Rudd is 42, which is hard to believe because he looks young, but not so hard to believe when you consider that Clueless was 16 years ago. He’s a good-looking guy and definitely funny. He can play a lot of different types of roles, smart, dumb, crazy, successful, confident, lovable loser, etc. He’s good looking enough to pull off a certain kind of romantic comedy as well. The real question I have is, what could his career been if Clueless had been more of a breakout role for him, or Apatow’s movies hit mainstream 12 years ago instead of 7.

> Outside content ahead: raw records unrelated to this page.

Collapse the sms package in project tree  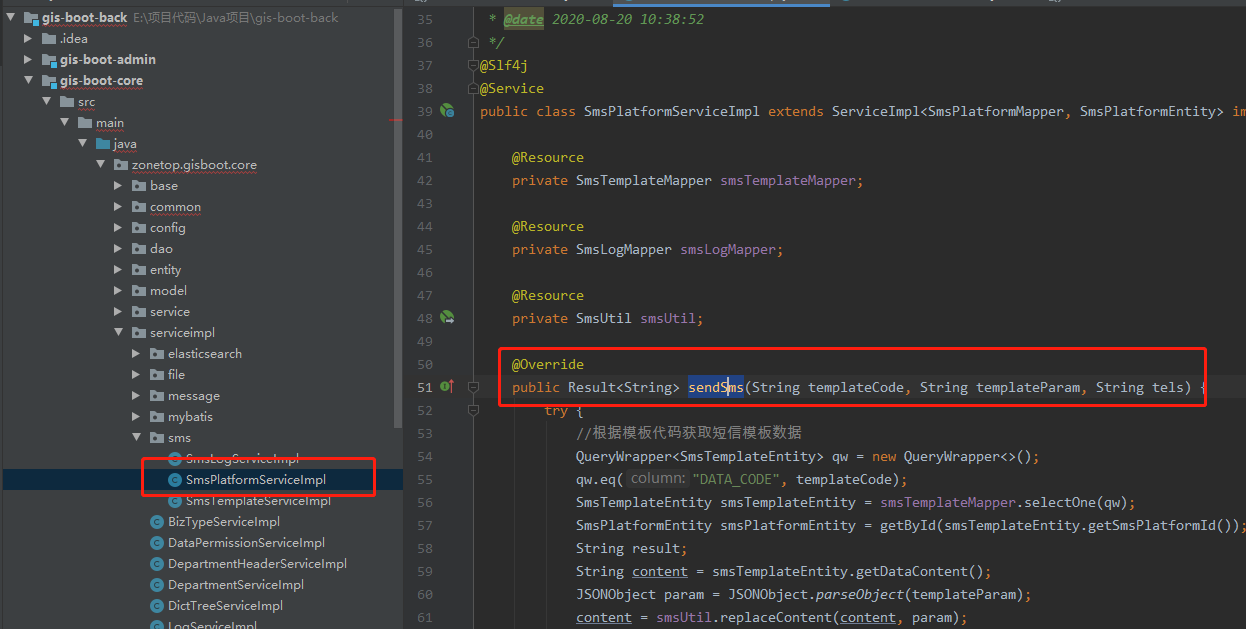[x=137, y=438]
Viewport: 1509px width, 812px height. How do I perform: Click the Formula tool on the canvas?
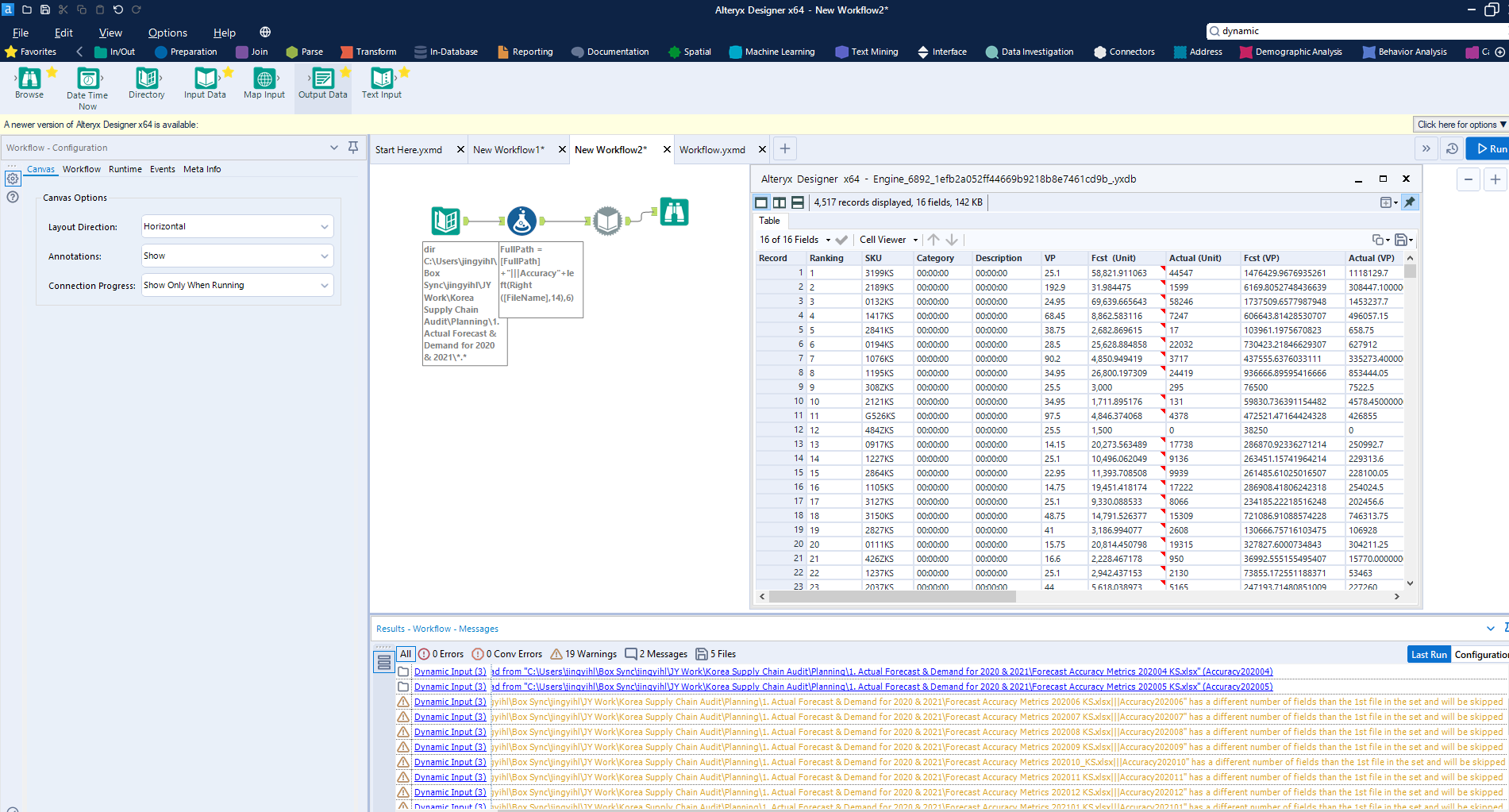coord(522,221)
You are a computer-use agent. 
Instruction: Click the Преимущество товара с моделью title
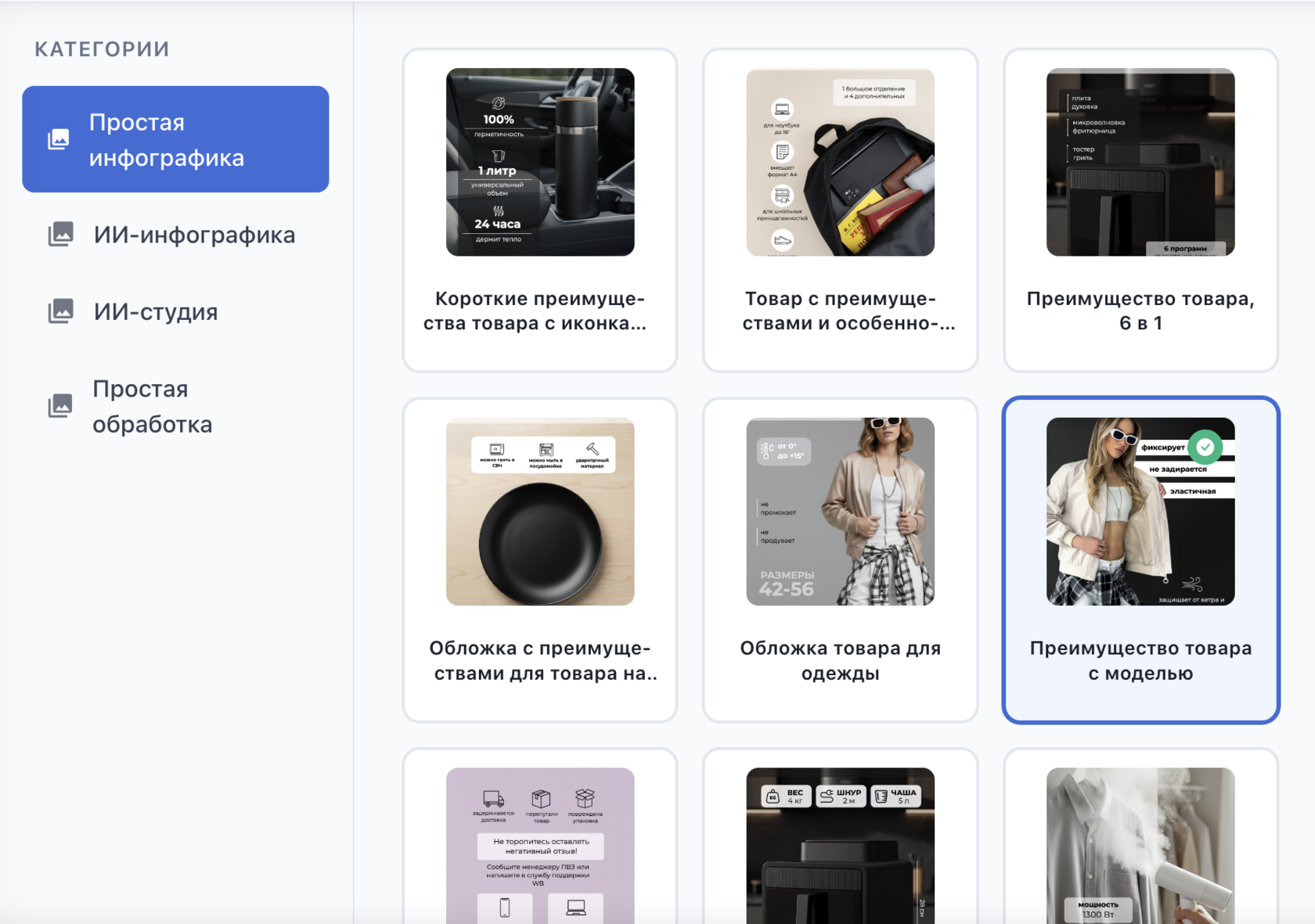point(1140,660)
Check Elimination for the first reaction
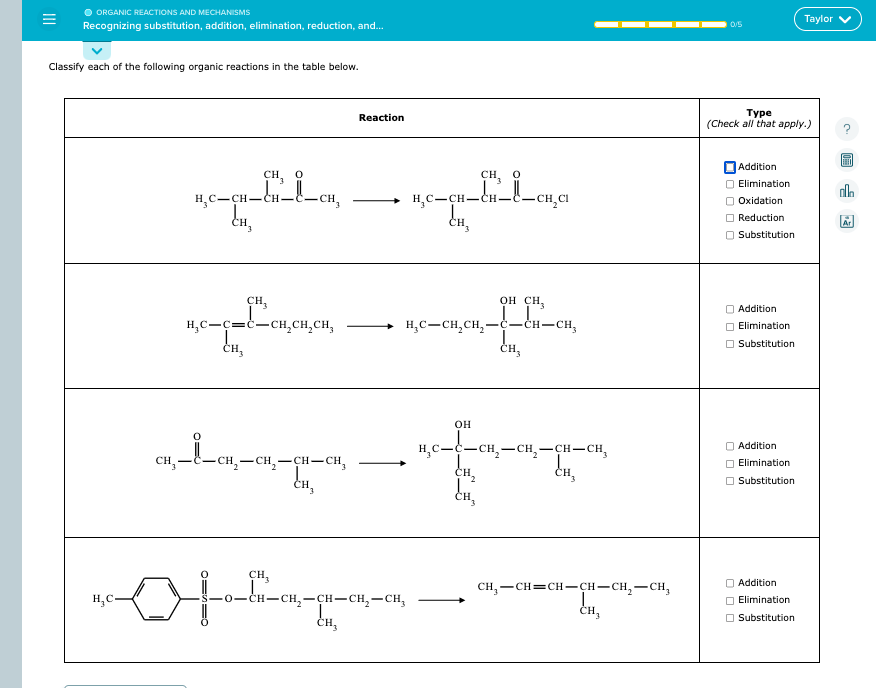This screenshot has width=876, height=688. pyautogui.click(x=730, y=183)
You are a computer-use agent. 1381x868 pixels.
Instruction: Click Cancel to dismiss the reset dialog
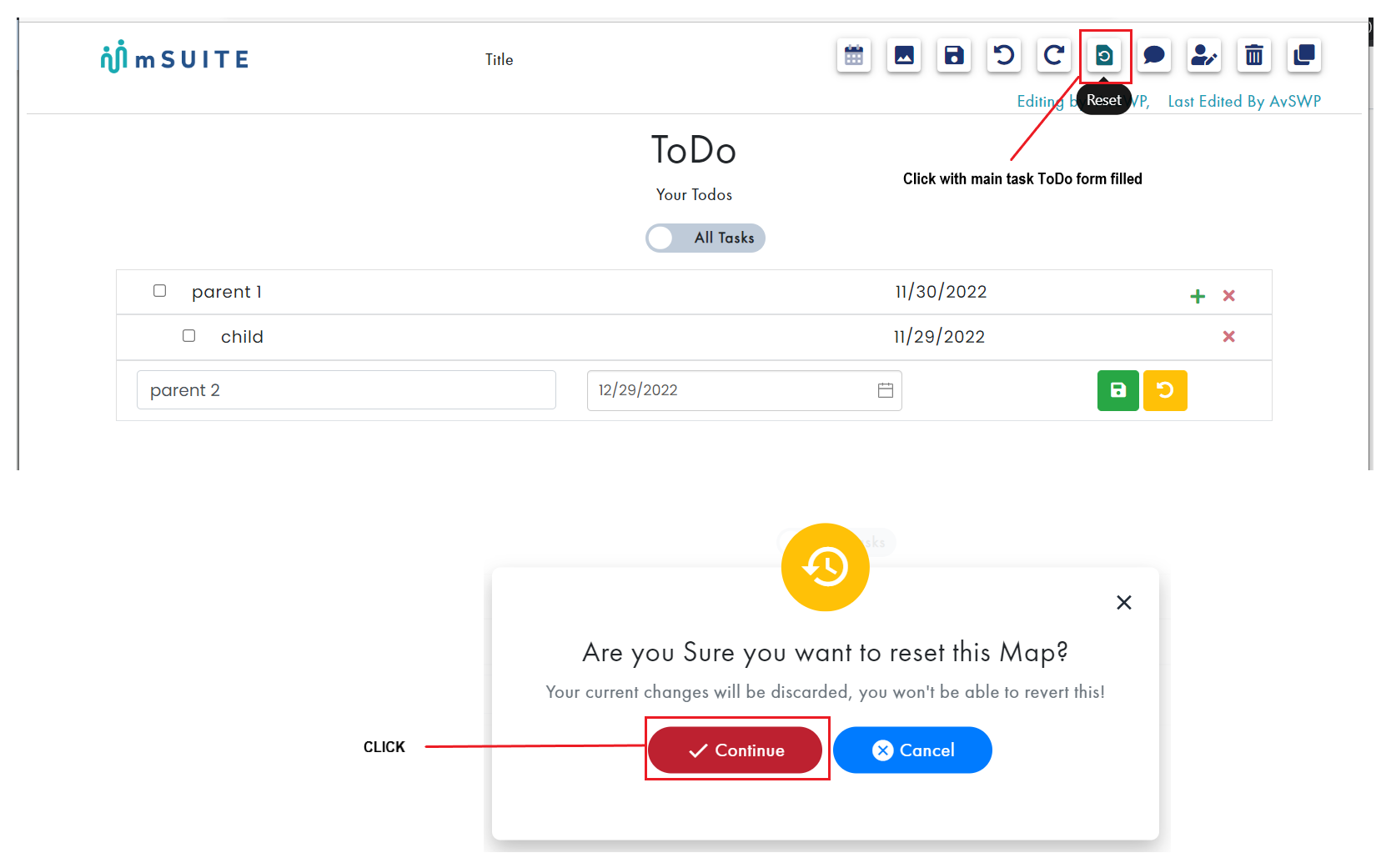point(912,750)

What is Paul Rudd’s peak now, and what would it have been if he had broken out sooner? He still look’s young, so he has a lot of years ahead of him. But at the same time he could have potentially been this generation’s Tom Hanks. Goofy guy, very likable, eventually on to more dramatic things. Hanks did some silly movies in the ’80s, Turner and Hooch, Dragnet, Big, Bachelor Party and Money Pit to name a few. It really wasn’t until Philadelphia that he got serious. He then followed that with Forrest Gump, Apollo 13 and Saving Private Ryan. It’s really too bad IMDb doesn’t have a “most similar to” like Baseball Reference does because I wonder who Rudd would be most similar to?
Part of me thinks Rudd will be this generation’s Steve Martin. Not the stand-up Steve Martin, just the actor. Although Martin is a little more skewed towards physical humor, I see some similarities. Martin really didn’t start making movies until The Jerk in 1979, when he was 34 years old, the same age Rudd was when he did Anchorman. Martin’s signature grey hair has also given the impression that he hasn’t aged much over the last 20 years. Rudd’s baby face gives the same impression.
At 42, it’s hard to say if Rudd has made it big. He is the “star” of most of his recent movies, but none of them are blockbusters, and usually they look medicore and exceed expectations. Many of Martin’s movies drew people because of him and usually left people a little underwhelmed. Steve Martin never really did any dramatic movies and rode his name and early success through the latter part of his career.
I see Rudd on a similar trajectory. I find that people in their late 20s love this guy, probably just enough that he can plug along with above average comedies forever. It’s not meant to be a slight to him. I think he’s likable and funny, and am always intrigued when I see his name attached to a movie. I see movies like Role Models exceed expectations because of Rudd, and then see movies like Dinner of Schmuck’s that are terrible, and I wonder what we can expect next. I think hit his stride a little late to be the generational star that Hanks was, but I still think he has mountains of success ahead of him.